## WHAT TO DO
Write out each entry, exactly the way it appears.

## EXERCISE INPUT
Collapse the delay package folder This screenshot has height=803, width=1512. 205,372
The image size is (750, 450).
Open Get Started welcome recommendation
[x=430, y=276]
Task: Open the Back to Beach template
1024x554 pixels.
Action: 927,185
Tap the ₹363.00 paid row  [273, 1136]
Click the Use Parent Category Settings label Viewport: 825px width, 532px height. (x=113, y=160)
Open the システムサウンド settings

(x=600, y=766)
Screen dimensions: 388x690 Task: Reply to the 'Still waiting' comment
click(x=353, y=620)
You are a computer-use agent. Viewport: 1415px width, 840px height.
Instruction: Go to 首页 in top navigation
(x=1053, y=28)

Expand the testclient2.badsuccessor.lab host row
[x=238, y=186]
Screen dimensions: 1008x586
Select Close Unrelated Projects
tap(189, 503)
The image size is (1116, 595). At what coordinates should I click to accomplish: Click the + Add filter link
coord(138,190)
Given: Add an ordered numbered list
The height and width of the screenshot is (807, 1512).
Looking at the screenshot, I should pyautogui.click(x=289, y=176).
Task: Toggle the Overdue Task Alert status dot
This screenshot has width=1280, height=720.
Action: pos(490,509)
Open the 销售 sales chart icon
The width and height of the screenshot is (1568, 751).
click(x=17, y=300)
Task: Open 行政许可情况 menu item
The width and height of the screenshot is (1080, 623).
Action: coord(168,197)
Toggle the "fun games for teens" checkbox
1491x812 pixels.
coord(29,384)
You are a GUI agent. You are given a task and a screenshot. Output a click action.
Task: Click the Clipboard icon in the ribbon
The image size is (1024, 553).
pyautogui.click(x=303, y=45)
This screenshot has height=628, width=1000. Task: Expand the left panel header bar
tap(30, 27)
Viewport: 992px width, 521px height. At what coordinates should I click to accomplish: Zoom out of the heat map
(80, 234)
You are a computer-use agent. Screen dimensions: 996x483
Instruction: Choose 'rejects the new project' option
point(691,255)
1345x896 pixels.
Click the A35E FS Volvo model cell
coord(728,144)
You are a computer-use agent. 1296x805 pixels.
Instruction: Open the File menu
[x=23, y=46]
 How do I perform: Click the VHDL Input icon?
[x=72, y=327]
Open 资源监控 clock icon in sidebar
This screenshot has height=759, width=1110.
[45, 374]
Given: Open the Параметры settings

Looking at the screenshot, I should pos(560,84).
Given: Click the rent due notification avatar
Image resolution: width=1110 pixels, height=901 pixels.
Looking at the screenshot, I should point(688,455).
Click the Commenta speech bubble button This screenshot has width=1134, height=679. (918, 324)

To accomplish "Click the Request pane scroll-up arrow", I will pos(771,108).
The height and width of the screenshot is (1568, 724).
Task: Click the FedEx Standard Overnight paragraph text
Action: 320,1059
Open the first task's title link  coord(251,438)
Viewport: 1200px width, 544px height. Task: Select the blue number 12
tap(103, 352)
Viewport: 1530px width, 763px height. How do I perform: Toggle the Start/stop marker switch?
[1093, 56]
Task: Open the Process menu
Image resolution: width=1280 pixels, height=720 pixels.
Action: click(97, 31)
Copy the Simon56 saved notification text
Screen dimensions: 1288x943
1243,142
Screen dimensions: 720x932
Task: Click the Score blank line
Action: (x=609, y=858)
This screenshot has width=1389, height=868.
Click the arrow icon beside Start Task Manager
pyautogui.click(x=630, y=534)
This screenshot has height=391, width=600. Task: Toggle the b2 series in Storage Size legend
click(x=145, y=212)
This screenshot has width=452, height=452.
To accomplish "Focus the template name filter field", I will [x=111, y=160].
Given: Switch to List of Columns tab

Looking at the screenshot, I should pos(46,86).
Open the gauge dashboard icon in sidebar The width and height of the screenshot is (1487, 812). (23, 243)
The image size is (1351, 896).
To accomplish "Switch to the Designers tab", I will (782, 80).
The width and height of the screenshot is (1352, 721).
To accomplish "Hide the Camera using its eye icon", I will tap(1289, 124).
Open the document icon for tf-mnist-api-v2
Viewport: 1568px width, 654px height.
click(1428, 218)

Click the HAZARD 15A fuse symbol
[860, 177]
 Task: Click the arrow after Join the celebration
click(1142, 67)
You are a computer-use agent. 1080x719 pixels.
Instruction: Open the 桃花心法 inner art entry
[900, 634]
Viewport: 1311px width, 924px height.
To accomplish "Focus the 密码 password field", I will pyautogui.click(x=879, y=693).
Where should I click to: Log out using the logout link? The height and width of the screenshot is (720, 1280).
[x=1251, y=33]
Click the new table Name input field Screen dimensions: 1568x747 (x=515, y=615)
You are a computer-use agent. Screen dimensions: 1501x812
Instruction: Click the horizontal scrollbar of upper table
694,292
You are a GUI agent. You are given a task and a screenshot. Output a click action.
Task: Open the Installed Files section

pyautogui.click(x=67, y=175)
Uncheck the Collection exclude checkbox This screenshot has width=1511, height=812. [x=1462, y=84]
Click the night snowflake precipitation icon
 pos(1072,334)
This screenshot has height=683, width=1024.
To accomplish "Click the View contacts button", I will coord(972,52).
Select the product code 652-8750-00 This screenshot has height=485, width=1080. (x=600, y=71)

## TASK RESULT
Collapse the delay package folder This screenshot has height=803, width=1512. 205,372
The image size is (750, 450).
Open Get Started welcome recommendation
[x=430, y=276]
Task: Open the Back to Beach template
1024x554 pixels.
Action: 927,185
Tap the ₹363.00 paid row  [273, 1136]
Click the Use Parent Category Settings label Viewport: 825px width, 532px height. (x=113, y=160)
Open the システムサウンド settings

(x=600, y=766)
Screen dimensions: 388x690 Task: Reply to the 'Still waiting' comment
click(x=353, y=620)
You are a computer-use agent. Viewport: 1415px width, 840px height.
Instruction: Go to 首页 in top navigation
(x=1053, y=28)

Expand the testclient2.badsuccessor.lab host row
[x=238, y=186]
Screen dimensions: 1008x586
Select Close Unrelated Projects
tap(189, 503)
The image size is (1116, 595). At what coordinates should I click to accomplish: Click the + Add filter link
coord(138,190)
Given: Add an ordered numbered list
The height and width of the screenshot is (807, 1512).
Looking at the screenshot, I should pyautogui.click(x=289, y=176).
Task: Toggle the Overdue Task Alert status dot
This screenshot has width=1280, height=720.
Action: pos(490,509)
Open the 销售 sales chart icon
The width and height of the screenshot is (1568, 751).
click(x=17, y=300)
Task: Open 行政许可情况 menu item
The width and height of the screenshot is (1080, 623).
Action: coord(168,197)
Toggle the "fun games for teens" checkbox
1491x812 pixels.
coord(29,384)
You are a GUI agent. You are given a task and a screenshot. Output a click action.
Task: Click the Clipboard icon in the ribbon
The image size is (1024, 553).
pyautogui.click(x=303, y=45)
This screenshot has height=628, width=1000. Task: Expand the left panel header bar
tap(30, 27)
Viewport: 992px width, 521px height. At what coordinates should I click to accomplish: Zoom out of the heat map
(80, 234)
You are a computer-use agent. Screen dimensions: 996x483
Instruction: Choose 'rejects the new project' option
point(691,255)
1345x896 pixels.
Click the A35E FS Volvo model cell
coord(728,144)
You are a computer-use agent. 1296x805 pixels.
Instruction: Open the File menu
[x=23, y=46]
 How do I perform: Click the VHDL Input icon?
[x=72, y=327]
Open 资源监控 clock icon in sidebar
This screenshot has height=759, width=1110.
[45, 374]
Given: Open the Параметры settings

Looking at the screenshot, I should pos(560,84).
Given: Click the rent due notification avatar
Image resolution: width=1110 pixels, height=901 pixels.
Looking at the screenshot, I should point(688,455).
Click the Commenta speech bubble button This screenshot has width=1134, height=679. (918, 324)

To accomplish "Click the Request pane scroll-up arrow", I will pos(771,108).
The height and width of the screenshot is (1568, 724).
Task: Click the FedEx Standard Overnight paragraph text
Action: 320,1059
Open the first task's title link  coord(251,438)
Viewport: 1200px width, 544px height. Task: Select the blue number 12
tap(103, 352)
Viewport: 1530px width, 763px height. How do I perform: Toggle the Start/stop marker switch?
[1093, 56]
Task: Open the Process menu
Image resolution: width=1280 pixels, height=720 pixels.
Action: click(97, 31)
Copy the Simon56 saved notification text
Screen dimensions: 1288x943
1243,142
Screen dimensions: 720x932
Task: Click the Score blank line
Action: (x=609, y=858)
This screenshot has width=1389, height=868.
Click the arrow icon beside Start Task Manager
pyautogui.click(x=630, y=534)
This screenshot has height=391, width=600. Task: Toggle the b2 series in Storage Size legend
click(x=145, y=212)
This screenshot has width=452, height=452.
To accomplish "Focus the template name filter field", I will [x=111, y=160].
Given: Switch to List of Columns tab

Looking at the screenshot, I should pos(46,86).
Open the gauge dashboard icon in sidebar The width and height of the screenshot is (1487, 812). (23, 243)
The image size is (1351, 896).
To accomplish "Switch to the Designers tab", I will (782, 80).
The width and height of the screenshot is (1352, 721).
To accomplish "Hide the Camera using its eye icon", I will tap(1289, 124).
Open the document icon for tf-mnist-api-v2
Viewport: 1568px width, 654px height.
click(1428, 218)

Click the HAZARD 15A fuse symbol
[860, 177]
 Task: Click the arrow after Join the celebration
click(1142, 67)
You are a computer-use agent. 1080x719 pixels.
Instruction: Open the 桃花心法 inner art entry
[900, 634]
Viewport: 1311px width, 924px height.
To accomplish "Focus the 密码 password field", I will pyautogui.click(x=879, y=693).
Where should I click to: Log out using the logout link? The height and width of the screenshot is (720, 1280).
[x=1251, y=33]
Click the new table Name input field Screen dimensions: 1568x747 (x=515, y=615)
You are a computer-use agent. Screen dimensions: 1501x812
Instruction: Click the horizontal scrollbar of upper table
694,292
You are a GUI agent. You are given a task and a screenshot. Output a click action.
Task: Open the Installed Files section

pyautogui.click(x=67, y=175)
Uncheck the Collection exclude checkbox This screenshot has width=1511, height=812. [x=1462, y=84]
Click the night snowflake precipitation icon
 pos(1072,334)
This screenshot has height=683, width=1024.
To accomplish "Click the View contacts button", I will coord(972,52).
Select the product code 652-8750-00 This screenshot has height=485, width=1080. (x=600, y=71)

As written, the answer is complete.